For those giving serious consideration to these acquisition opportunities, the immediate negative outlook is of little concern. They have a low purchase price in mind and a solid acquisition strategy in their pocket; their eyes are firmly on the profits that could be made when things pick up again. And pick up again they will if market predictions are anything to go by.
We must clarify that nobody can say for certain when or even if oil prices will increase. But current analysis is genuinely hopeful. Saudi Arabia's oil minister, Ali al-Naimi, is among those to have indicated that a revival is on the cards. Speaking to the Middle East Economic Survey, he said: “As a policy for Opec [Organization of the Petroleum Exporting Countries] ... it is not in the interest of Opec to cut their production, whatever the price is.”
His remarks are born out of the theory that it is the decline in demand rather than the increase in supply that has resulted in the low price of crude – something that will correct itself as the global economy evolves. In fact, some analysis has even suggested that low oil prices will contribute to an economic boom, albeit with a major shift in industrial and geographical focus.
Depending on how things play out, business buyers focusing on the transport and logistics sectors in particular could be looking at an interesting phenomenon in prices in the M&A market as a result of the oil prices and the economic shift. For many of these companies, oil products represent a large proportion of their operating costs, meaning that profitability, should all other factors remain equal, should be on the rise.

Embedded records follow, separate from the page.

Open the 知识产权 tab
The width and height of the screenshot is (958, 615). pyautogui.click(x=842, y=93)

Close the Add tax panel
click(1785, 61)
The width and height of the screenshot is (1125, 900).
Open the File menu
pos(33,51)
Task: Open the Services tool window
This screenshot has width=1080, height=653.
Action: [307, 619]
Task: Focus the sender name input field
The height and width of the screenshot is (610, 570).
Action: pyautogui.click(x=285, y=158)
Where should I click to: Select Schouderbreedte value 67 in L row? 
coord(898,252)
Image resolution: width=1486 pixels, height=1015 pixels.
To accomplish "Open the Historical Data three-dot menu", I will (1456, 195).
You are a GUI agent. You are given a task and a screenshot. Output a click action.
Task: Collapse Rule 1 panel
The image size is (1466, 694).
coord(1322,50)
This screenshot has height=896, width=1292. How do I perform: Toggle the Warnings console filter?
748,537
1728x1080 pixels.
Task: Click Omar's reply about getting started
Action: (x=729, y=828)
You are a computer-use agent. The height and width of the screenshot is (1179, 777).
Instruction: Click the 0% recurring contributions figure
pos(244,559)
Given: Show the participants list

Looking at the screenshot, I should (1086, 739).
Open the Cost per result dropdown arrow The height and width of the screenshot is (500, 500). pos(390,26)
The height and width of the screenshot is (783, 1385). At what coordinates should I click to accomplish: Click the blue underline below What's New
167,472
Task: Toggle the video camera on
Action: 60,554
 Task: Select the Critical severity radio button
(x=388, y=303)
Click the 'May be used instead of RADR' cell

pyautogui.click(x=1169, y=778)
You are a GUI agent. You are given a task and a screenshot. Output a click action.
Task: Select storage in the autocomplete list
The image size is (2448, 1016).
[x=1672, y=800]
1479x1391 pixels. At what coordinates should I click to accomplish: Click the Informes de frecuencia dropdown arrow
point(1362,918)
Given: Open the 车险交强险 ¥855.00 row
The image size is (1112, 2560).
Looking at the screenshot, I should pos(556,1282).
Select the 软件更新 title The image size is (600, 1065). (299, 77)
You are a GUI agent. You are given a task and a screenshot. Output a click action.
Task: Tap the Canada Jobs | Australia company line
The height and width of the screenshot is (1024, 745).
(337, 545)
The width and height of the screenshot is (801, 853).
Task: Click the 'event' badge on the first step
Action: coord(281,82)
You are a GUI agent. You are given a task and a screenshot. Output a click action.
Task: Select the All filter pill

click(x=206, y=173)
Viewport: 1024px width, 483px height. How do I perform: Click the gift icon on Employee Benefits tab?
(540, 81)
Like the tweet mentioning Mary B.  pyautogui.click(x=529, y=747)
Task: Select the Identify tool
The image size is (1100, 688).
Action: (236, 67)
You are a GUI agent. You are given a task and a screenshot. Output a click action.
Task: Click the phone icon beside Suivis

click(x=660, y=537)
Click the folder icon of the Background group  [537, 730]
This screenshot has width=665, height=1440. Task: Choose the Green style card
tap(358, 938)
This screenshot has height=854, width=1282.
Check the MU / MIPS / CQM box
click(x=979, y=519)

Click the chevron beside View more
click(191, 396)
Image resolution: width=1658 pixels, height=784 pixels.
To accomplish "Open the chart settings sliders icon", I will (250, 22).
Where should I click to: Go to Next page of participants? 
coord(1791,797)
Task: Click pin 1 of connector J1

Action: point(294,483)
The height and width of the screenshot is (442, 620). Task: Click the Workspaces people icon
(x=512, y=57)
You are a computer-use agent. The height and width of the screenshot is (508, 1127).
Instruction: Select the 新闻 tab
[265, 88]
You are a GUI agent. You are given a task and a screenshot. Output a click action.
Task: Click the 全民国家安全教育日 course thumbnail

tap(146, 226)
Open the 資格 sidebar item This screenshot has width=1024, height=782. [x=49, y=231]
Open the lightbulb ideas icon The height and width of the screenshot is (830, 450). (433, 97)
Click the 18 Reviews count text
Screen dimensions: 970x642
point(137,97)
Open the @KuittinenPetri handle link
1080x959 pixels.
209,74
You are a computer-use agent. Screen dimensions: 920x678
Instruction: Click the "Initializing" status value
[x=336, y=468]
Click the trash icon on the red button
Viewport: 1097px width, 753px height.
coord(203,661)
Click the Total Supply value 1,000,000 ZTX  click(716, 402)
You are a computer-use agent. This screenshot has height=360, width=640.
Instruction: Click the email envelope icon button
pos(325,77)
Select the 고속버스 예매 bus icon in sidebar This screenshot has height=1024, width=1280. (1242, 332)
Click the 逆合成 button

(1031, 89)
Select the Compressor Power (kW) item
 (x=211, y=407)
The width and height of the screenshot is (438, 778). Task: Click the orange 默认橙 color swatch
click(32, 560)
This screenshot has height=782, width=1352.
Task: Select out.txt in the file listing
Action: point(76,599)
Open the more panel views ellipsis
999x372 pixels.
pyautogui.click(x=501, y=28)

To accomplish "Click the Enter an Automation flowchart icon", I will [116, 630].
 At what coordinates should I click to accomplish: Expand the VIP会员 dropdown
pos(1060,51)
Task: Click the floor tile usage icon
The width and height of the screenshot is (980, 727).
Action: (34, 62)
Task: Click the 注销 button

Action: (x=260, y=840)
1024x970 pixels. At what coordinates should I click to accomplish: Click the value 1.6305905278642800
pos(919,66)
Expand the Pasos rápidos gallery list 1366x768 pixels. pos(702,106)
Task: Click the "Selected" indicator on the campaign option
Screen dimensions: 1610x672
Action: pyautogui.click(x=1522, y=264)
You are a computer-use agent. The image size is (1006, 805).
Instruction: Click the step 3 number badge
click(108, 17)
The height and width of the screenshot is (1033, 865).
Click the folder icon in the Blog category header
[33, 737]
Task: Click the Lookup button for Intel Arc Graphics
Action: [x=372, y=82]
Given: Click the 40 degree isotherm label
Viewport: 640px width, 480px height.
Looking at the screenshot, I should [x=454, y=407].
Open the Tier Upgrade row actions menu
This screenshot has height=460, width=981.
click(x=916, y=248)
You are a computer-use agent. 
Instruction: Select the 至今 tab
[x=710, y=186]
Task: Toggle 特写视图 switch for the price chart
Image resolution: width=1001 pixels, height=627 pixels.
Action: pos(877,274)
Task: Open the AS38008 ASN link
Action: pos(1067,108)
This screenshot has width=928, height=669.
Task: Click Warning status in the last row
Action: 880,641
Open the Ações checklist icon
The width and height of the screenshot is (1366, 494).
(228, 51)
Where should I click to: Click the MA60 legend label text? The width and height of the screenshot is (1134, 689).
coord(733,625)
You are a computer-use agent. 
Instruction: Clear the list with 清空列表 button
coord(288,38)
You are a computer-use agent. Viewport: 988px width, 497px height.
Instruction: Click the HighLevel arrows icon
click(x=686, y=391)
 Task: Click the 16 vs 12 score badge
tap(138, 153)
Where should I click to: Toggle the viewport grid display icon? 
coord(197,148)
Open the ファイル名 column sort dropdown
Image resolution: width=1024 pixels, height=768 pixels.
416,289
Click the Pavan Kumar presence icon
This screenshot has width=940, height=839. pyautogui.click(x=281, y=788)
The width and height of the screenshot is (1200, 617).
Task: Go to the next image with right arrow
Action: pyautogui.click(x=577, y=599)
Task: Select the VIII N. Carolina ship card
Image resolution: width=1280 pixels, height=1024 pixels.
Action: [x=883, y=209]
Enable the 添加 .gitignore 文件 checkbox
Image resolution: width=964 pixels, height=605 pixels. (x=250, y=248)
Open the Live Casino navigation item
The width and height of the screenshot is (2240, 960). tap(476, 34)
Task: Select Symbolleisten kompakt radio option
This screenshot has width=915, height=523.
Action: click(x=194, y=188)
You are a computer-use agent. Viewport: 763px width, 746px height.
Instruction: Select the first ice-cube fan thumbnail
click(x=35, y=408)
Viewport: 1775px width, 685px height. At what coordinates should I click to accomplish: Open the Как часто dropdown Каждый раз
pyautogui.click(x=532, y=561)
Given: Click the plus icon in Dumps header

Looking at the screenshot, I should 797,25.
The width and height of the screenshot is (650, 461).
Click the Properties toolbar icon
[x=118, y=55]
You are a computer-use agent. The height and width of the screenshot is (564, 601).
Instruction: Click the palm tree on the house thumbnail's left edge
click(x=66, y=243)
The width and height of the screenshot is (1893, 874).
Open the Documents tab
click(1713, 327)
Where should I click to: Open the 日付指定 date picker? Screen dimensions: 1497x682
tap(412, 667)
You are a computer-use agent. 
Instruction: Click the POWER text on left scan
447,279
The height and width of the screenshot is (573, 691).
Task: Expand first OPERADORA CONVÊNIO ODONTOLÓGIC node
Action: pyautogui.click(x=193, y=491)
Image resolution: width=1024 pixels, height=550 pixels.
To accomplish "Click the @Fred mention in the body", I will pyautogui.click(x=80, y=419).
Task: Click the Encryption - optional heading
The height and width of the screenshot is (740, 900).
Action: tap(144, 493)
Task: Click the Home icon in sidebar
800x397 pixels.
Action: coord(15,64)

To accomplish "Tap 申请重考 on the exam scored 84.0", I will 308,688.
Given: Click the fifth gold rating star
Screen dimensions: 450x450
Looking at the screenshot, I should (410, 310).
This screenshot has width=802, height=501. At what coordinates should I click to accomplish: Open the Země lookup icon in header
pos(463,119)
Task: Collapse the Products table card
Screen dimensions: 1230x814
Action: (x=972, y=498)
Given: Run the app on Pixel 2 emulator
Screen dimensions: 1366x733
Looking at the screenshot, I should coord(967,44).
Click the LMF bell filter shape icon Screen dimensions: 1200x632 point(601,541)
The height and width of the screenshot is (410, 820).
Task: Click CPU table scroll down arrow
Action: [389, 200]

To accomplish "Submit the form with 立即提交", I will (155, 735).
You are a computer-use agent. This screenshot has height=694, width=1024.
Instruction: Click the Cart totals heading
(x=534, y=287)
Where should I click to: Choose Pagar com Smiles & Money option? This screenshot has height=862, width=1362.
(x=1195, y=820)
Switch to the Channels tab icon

The interesting option for buyers arises when one of these companies changes hands and a valuation is given based at least in part on historical accounts. These historical accounts will demonstrate a higher oil price, potentially bringing down the forecast profitability and sale price of the business. A bargain arises for buyers who foresee a much higher level of profitability than that forecast in the valuation if they are willing to bank on oil prices remaining low.
It is however tricky to forecast exactly which way things will go, but this is certainly one outlook.
As far as Mr al-Naimi appears to be concerned, the answer for the markets is simply to wait it out. This approach came as quite a shock as many had expected Opec to step in and stabilise prices by cutting production as it has done many times in the past.
Mr al-Naimi and Opec's view is supported by others including Danny Gabay of Fathom Financial Consulting, who told the BBC that the drop in oil prices was "overwhelmingly, predominantly, if not entirely, a demand shock. It's China slowing down. The supply element is more of a reaction".
As smaller businesses in the industry in particular find themselves facing insurmountable pressure from the price crunch, so the number of opportunities for buyers looks set to increase. Whether buyers are considering a fresh entry into the industry, the buyout of a rival or simply the acquisition of assets for use in another engineering or manufacturing business, now is the time to get serious.
For those looking to take on an entire company, clearly defined strategies will prove essential. A rise in prices may be on the cards, but it's certainly not on the immediate horizon. Anyone looking to make a profit from a distressed acquisition within oil and gas industry will need to have a solid plan in place to allow them to weather the uncertainty that still has its grip on the sector.
Standard efficiency procedures as suggested by PwC, such as offloading surplus assets and tightening up on costs across the board, will take you some way, but as always in successful distressed acquisitions, it's a solid turnaround strategy and perfect timing that will deliver the real profits.
This article was originally printed in the February 2015 edition of the Business Sale Report.